(Items from a data source)
+ + + + + + +
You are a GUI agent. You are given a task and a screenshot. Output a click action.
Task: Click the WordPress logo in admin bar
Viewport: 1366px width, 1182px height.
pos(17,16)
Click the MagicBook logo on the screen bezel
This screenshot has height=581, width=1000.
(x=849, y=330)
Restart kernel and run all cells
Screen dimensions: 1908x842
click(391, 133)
+ + + + + + +
#### Your goal:
The entries above, copied exactly, form the whole answer.

#### Output:
You are a GUI agent. You are given a task and a screenshot. Output a click action.
Task: Click the WordPress logo in admin bar
Viewport: 1366px width, 1182px height.
pos(17,16)
Click the MagicBook logo on the screen bezel
This screenshot has height=581, width=1000.
(x=849, y=330)
Restart kernel and run all cells
Screen dimensions: 1908x842
click(391, 133)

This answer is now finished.